Lastly, I would rate the significant of this paper 5/5 (breakthrough) because they have use and modify many mechanisms and creating a new thread packet to show us that thread-based programming is better to use for high-concurrency internet servers. Their dedication and ideas are impressive

Why Events Are A Bad Idea

According to the paper, ‘Why Events Are A Bad Idea (for high-concurrency servers), R. Behren, J. Condit and E. Brewer, Proceedings HotOS IX, Kauai, Hawaii, May 2003, pp. 19-24.’ As we know, thread versus message passing(event-based) programming has been debating in term of which is the best in term of performance lately, and many people believe that the event-based programming is much better in many ways than thread programming. In the paper, the main motivation of the authors is to show that thread programming is better than event-based programming in highly concurrent applications environment. They have shown us that thread could perform about the same as event-based in many criticize cases and it could have done better if we have fixed the complier. In other hand, they have concluded that thread will outperform event-based programming by judging from their analysis from the simulation they built. For this review, I will explain the authors main contribution, theirs deficiency. Lastly, I will rate the significance of the paper based on my personal opinion.

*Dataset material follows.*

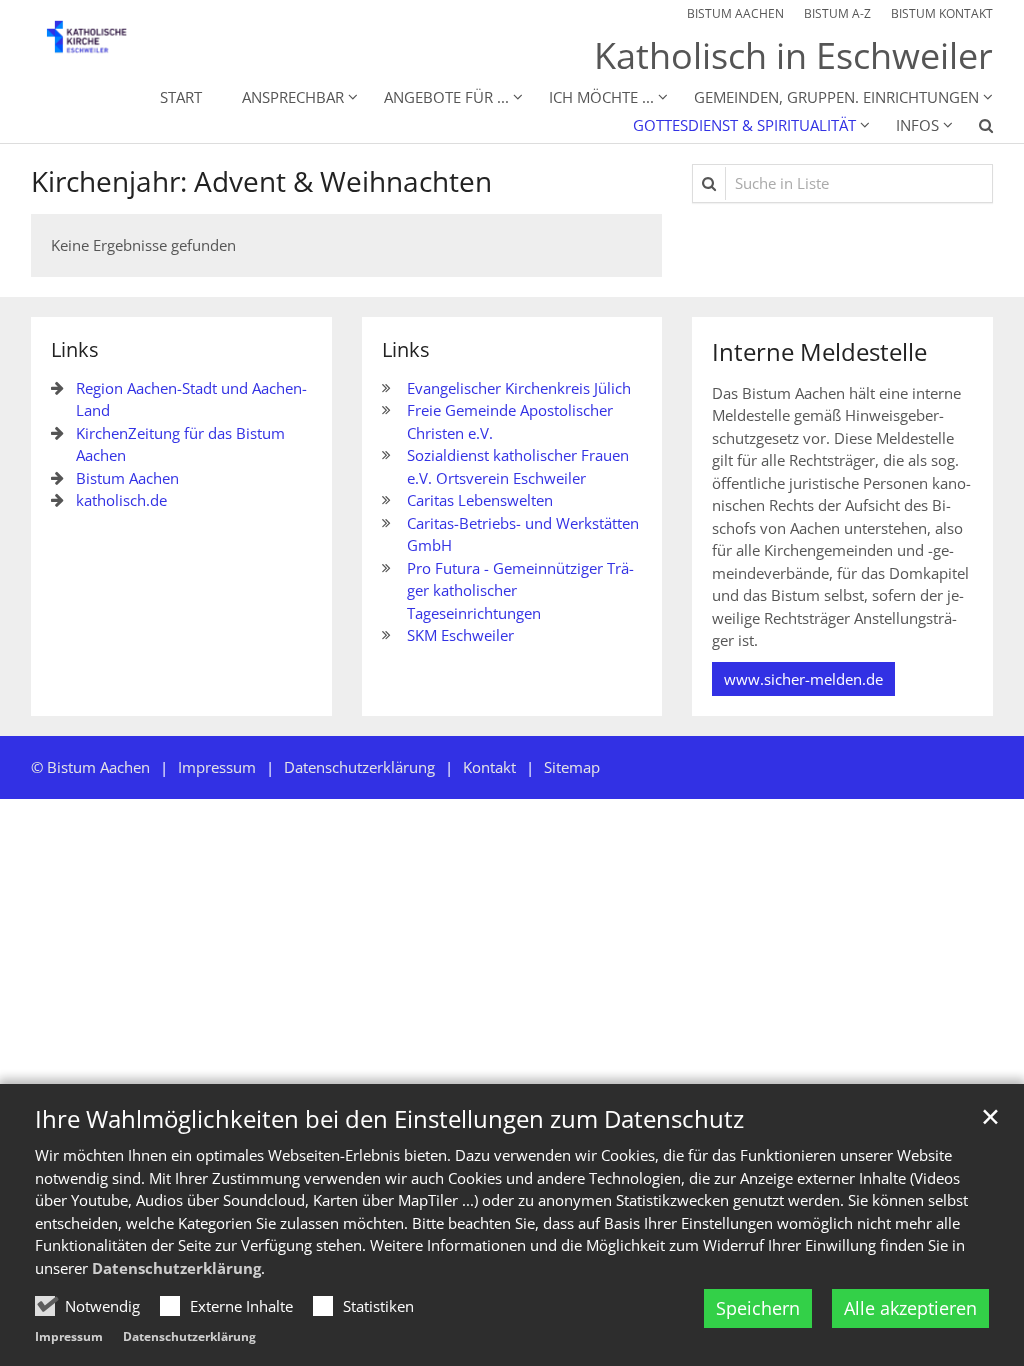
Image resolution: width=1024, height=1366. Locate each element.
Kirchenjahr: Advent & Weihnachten (261, 181)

According to the paper, the authors has shown us the different between events and threads in term of their responsibilities such that events use event handlers and send /wait for messages, while threads use the function forks and so on. They also describe the problem with threads which has been criticism from other who think that event-base does better, such as performance, control flow, synchronization, state management and scheduling. They proved that these problems caused by the implementation of the programmers.

To make us believe that thread could perform better than event-based, they points of the two important properties of why thread could do better. For example, in modern servers, the requests from the client are independent, and the code which handles the request is sequential. So, they came up with the experimental by modify the compilers and integrate the complier and runtime system. Moreover, they ran the simulation and analyze the results such that event-based requires too many contexts switches and use too much heap due to the fact that its execution is so dynamically. Therefore, they conclude that the thread avoids this kind of problem and could give us a better in execution time.

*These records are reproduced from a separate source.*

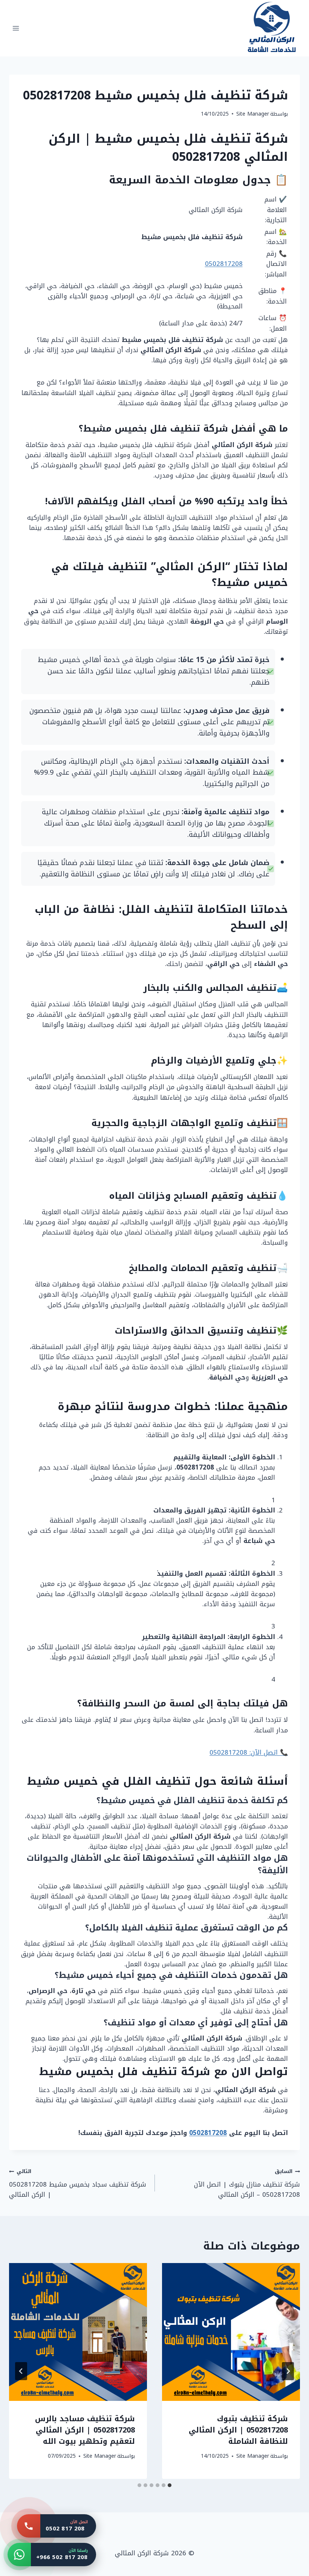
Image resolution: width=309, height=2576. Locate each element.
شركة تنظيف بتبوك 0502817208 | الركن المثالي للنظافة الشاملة (238, 2429)
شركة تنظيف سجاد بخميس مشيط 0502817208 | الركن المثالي (77, 2183)
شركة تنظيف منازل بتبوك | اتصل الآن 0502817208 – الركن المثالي (247, 2183)
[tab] (169, 2485)
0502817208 (224, 264)
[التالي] (21, 2371)
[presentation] (231, 2332)
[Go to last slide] (288, 2371)
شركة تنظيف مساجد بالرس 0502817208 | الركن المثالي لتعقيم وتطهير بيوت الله (85, 2429)
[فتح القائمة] (16, 28)
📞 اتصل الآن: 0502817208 (249, 1752)
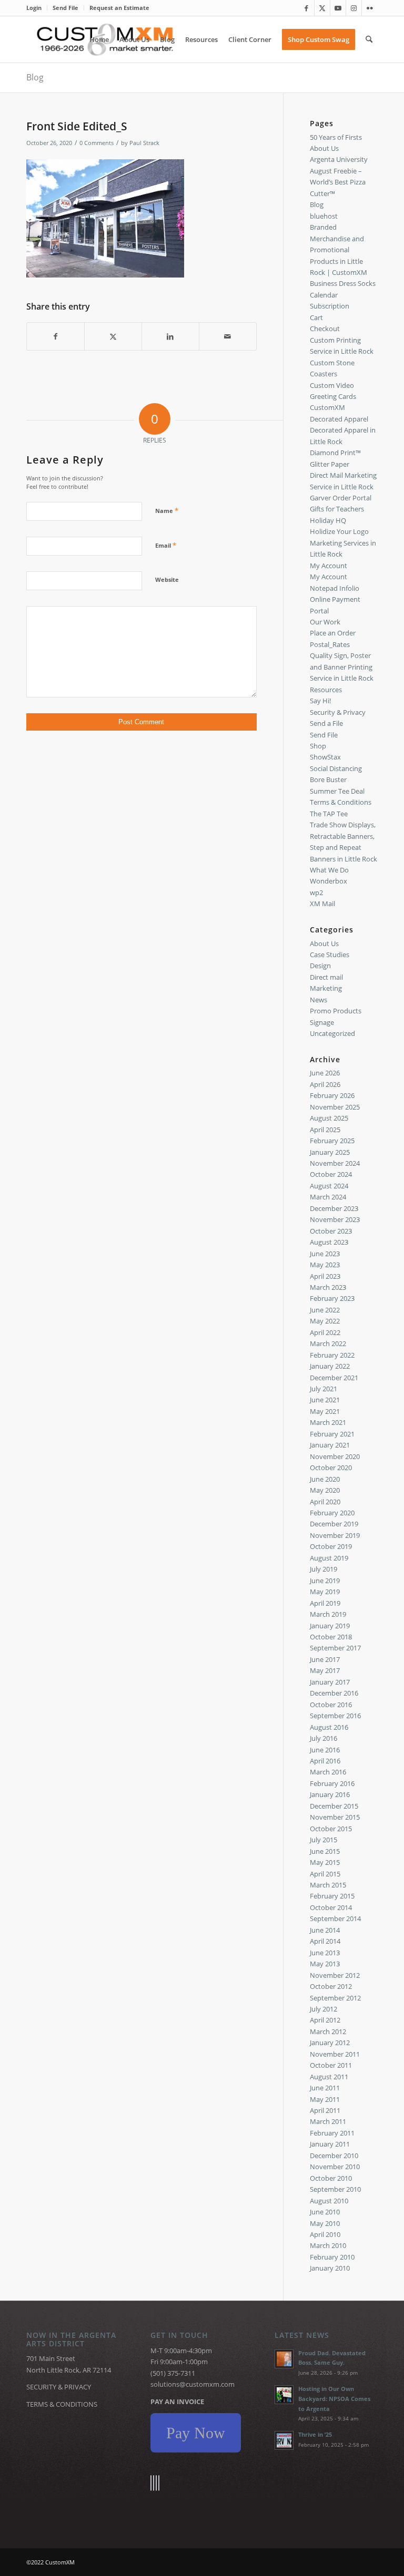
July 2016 (323, 1738)
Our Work (325, 622)
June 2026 (325, 1072)
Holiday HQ (328, 520)
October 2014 (331, 1907)
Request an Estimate (119, 8)
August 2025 (329, 1118)
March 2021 (328, 1422)
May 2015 (325, 1862)
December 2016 (334, 1693)
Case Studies (329, 954)
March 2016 (328, 1772)
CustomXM (327, 407)
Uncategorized (332, 1033)
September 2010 (335, 2189)
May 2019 (325, 1591)
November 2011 (335, 2054)
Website (167, 579)
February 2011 (332, 2133)
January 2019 (330, 1625)
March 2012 (328, 2031)
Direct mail (326, 977)
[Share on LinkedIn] (170, 336)
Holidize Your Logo (339, 531)
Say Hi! (320, 700)
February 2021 (332, 1434)
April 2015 (325, 1874)
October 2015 (331, 1828)
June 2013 (325, 1952)
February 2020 (332, 1512)
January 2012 (330, 2042)
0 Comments (96, 143)
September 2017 (335, 1648)
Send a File (326, 723)
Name (166, 510)
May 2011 (325, 2099)
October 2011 (331, 2065)
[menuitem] (36, 8)
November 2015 (335, 1817)
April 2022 (325, 1332)
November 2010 (335, 2166)
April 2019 (325, 1603)
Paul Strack (144, 143)
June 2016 (325, 1749)
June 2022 (325, 1310)
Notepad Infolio (334, 588)
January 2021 (330, 1445)
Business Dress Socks (343, 283)
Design (320, 965)
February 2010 (332, 2257)
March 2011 (328, 2121)
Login (34, 8)
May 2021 (325, 1411)
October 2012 (331, 1986)
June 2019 (325, 1580)
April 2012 (325, 2020)
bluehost (324, 216)
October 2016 (331, 1704)
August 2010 (329, 2200)
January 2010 (330, 2268)
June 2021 (325, 1399)
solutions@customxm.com (192, 2384)
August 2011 (329, 2076)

In my opinion, I think the deficiency is that they haven’t done enough experiments with other cases such as they could test on other operating systems, or by using other benchmark suits to test on various inputs before they conclude that the simple thread programming perform better than the event-based one. However, thread versus message passing is an interesting topic, but in term of practicing in real world applications, it would cost so much time and afford to modify or integrate the complier and runtime like they mentions in the paper. Finally, what if their future results show a big advantages of thread and huge different in term of performance between them, but in reality many programmers still don’t quite understand how the thread really work, so are we going to achieve the utilization of the computer resource we have? I would rate the significance of this paper 3/5 because of the lack of evidences in term of real-application and the lack of references from others research which support the author’s arguments.